[Saved entries]

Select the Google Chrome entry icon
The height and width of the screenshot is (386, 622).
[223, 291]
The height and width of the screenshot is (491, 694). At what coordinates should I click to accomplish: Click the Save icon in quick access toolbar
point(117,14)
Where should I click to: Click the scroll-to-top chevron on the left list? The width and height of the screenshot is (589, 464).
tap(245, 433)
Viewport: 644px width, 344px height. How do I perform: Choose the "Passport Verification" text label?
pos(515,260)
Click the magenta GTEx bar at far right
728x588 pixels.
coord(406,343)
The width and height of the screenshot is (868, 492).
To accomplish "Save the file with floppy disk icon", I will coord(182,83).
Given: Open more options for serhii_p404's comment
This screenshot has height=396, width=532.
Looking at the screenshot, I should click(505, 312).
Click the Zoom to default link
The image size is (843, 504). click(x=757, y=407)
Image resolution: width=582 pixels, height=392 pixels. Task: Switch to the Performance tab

* * *

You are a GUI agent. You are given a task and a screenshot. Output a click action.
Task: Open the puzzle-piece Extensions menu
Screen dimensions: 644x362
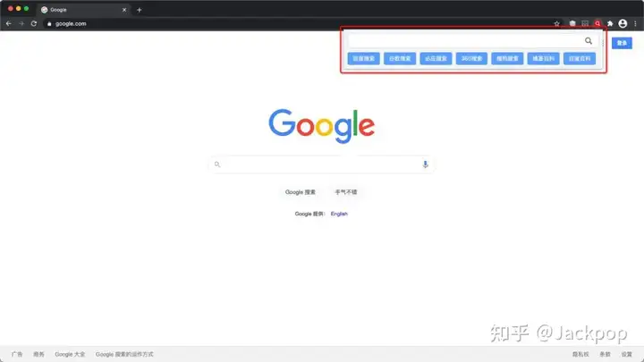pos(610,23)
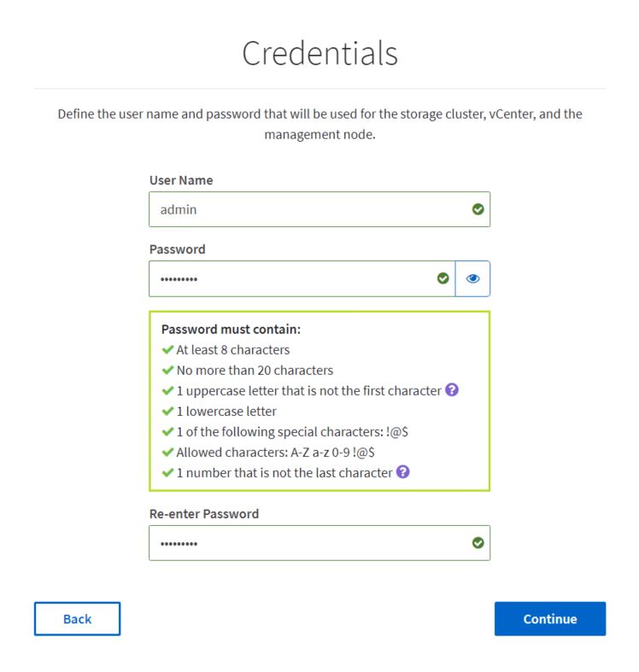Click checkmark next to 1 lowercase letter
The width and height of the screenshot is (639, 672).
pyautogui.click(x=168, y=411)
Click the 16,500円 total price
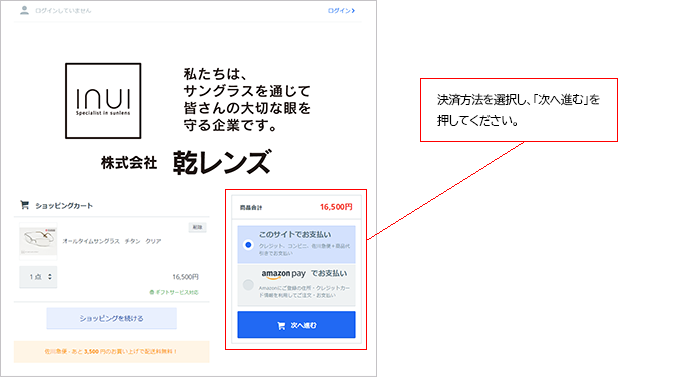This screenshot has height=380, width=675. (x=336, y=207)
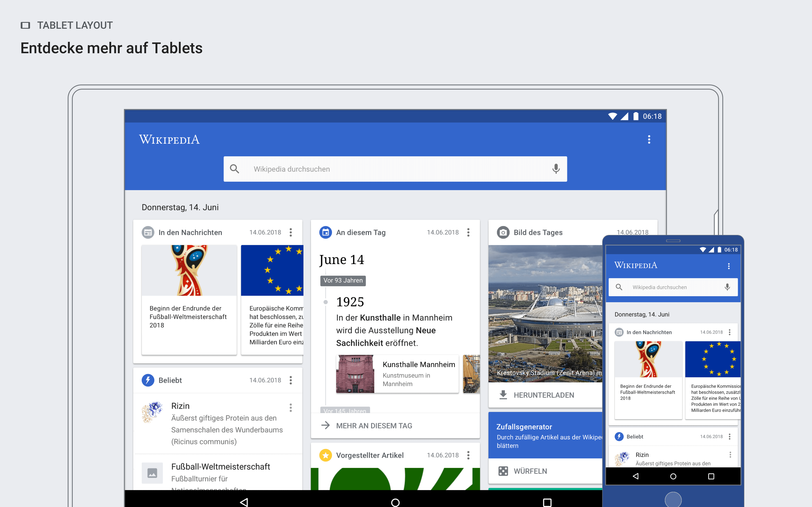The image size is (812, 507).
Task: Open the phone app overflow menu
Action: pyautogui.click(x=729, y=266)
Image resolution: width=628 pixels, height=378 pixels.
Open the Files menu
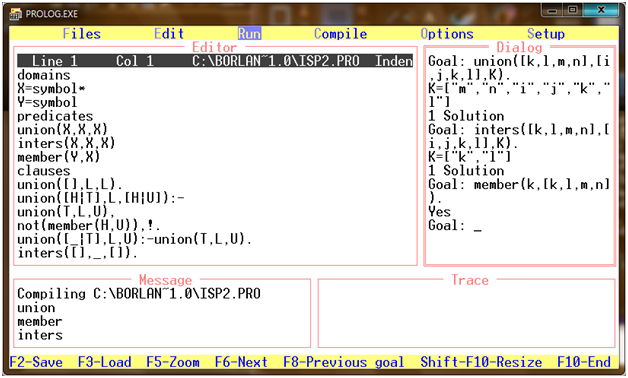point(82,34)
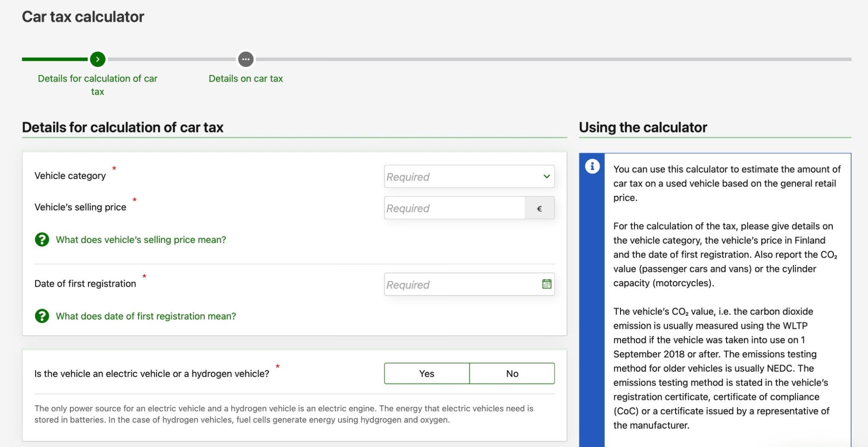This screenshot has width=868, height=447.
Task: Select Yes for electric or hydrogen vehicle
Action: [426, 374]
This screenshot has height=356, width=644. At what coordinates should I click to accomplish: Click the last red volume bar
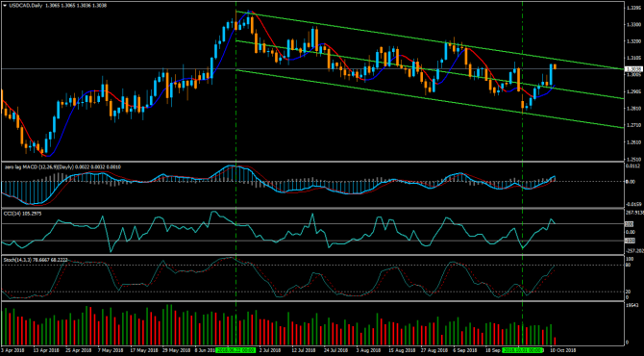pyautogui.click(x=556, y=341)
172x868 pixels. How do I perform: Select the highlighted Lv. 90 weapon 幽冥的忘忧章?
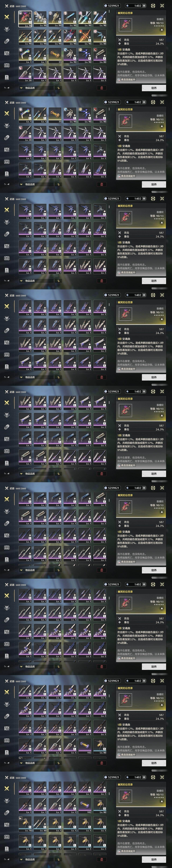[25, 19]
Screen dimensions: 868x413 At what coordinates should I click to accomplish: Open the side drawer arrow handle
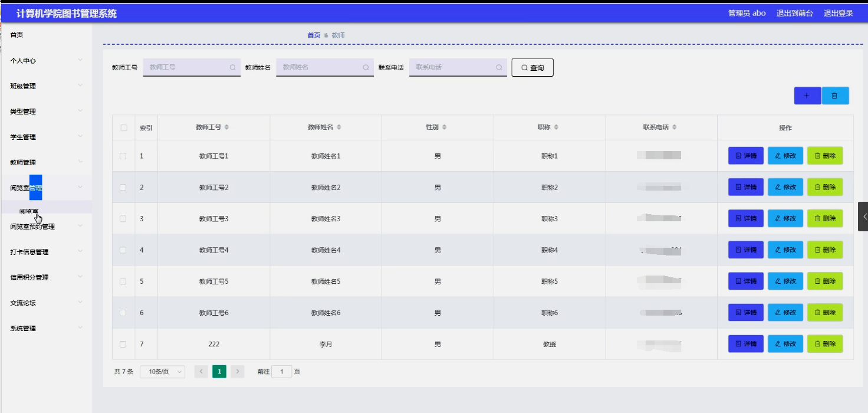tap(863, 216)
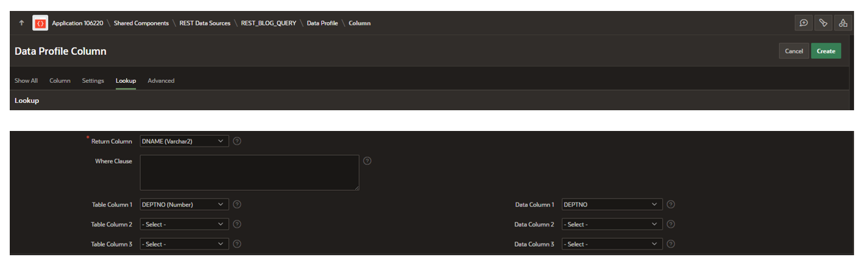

TASK DIRECTIONS:
Your reply should be a single number: how many lines in the entries above hold the string "resolution".

REPLY:
2